Activity: Repeat exactly the lines that run from the one containing "Expand Staff Management sidebar submenu" to the end of the data, and leave out all others.

BEGIN Given records

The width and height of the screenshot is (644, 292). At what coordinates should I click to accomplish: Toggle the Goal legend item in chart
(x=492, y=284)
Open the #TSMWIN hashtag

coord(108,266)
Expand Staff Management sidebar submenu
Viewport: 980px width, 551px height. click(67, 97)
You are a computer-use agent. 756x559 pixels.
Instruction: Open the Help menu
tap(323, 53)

END Given records

Problem solution:
Expand Staff Management sidebar submenu
Viewport: 980px width, 551px height. click(67, 97)
You are a computer-use agent. 756x559 pixels.
Instruction: Open the Help menu
tap(323, 53)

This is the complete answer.